→ About this task
Could you copy the records below exactly, leaving out any pictures they include?

→ Provided data
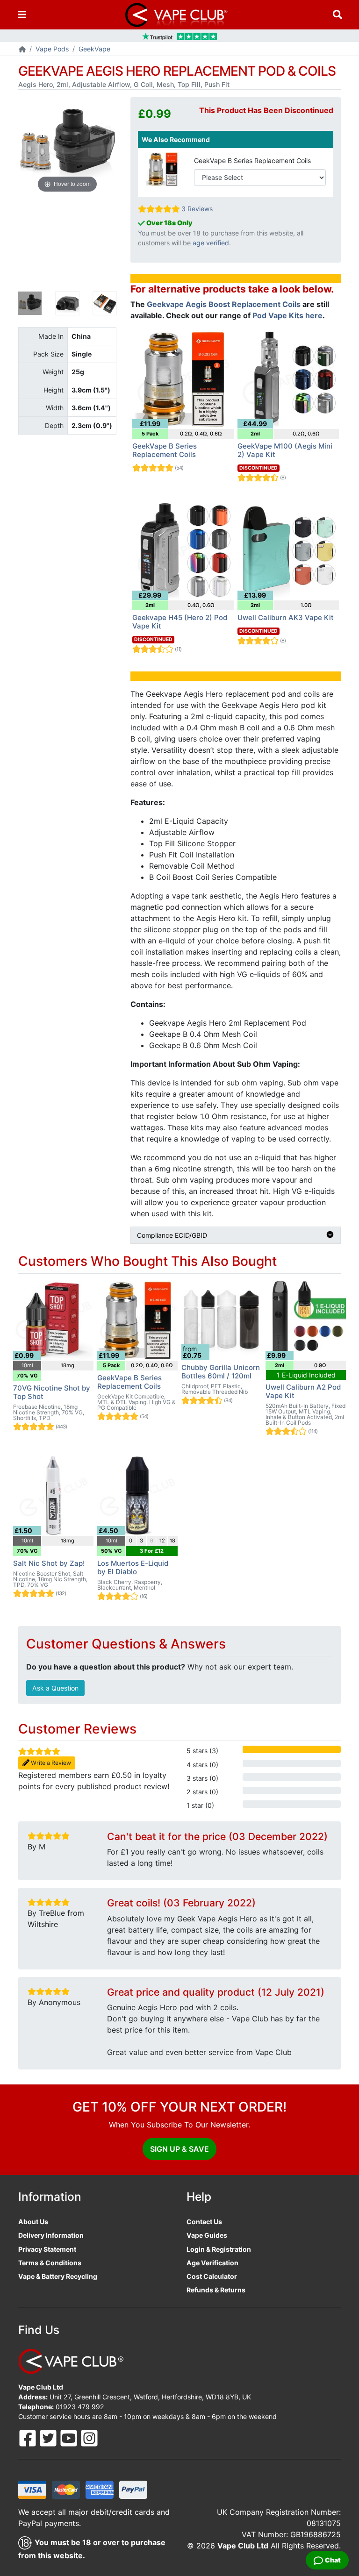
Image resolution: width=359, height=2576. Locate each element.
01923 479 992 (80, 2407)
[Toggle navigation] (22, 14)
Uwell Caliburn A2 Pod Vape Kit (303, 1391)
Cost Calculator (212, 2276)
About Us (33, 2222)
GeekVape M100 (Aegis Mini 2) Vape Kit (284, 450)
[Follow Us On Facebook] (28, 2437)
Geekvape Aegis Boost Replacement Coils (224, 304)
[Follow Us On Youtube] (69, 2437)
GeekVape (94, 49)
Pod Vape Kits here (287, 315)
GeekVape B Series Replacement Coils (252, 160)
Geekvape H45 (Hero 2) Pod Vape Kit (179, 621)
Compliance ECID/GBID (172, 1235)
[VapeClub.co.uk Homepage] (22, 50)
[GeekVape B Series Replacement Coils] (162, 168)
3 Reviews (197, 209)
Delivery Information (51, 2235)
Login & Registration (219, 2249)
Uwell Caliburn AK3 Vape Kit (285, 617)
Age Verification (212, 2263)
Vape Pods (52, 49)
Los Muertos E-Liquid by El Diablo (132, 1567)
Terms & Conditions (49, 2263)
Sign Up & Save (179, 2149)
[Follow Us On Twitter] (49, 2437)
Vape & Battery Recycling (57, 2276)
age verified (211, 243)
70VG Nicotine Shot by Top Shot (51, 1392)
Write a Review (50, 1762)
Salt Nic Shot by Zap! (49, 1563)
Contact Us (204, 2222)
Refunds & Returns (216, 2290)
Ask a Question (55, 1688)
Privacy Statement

→ Answer space
Image resolution: width=359, height=2576. Locate each element.
01923 479 992 (80, 2407)
[Toggle navigation] (22, 14)
Uwell Caliburn A2 Pod Vape Kit (303, 1391)
Cost Calculator (212, 2276)
About Us (33, 2222)
GeekVape M100 (Aegis Mini 2) Vape Kit (284, 450)
[Follow Us On Facebook] (28, 2437)
Geekvape Aegis Boost Replacement Coils (224, 304)
[Follow Us On Youtube] (69, 2437)
GeekVape (94, 49)
Pod Vape Kits here (287, 315)
GeekVape B Series Replacement Coils (252, 160)
Geekvape H45 (Hero 2) Pod Vape Kit (179, 621)
Compliance ECID/GBID (172, 1235)
[VapeClub.co.uk Homepage] (22, 50)
[GeekVape B Series Replacement Coils] (162, 168)
3 Reviews (197, 209)
Delivery Information (51, 2235)
Login & Registration (219, 2249)
Uwell Caliburn AK3 Vape Kit (285, 617)
Age Verification (212, 2263)
Vape Pods (52, 49)
Los Muertos E-Liquid by El Diablo (132, 1567)
Terms & Conditions (49, 2263)
Sign Up & Save (179, 2149)
[Follow Us On Twitter] (49, 2437)
Vape & Battery Recycling (57, 2276)
age verified (211, 243)
70VG Nicotine Shot by Top Shot (51, 1392)
Write a Review (50, 1762)
Salt Nic Shot by Zap! (49, 1563)
Contact Us (204, 2222)
Refunds & Returns (216, 2290)
Ask a Question (55, 1688)
Privacy Statement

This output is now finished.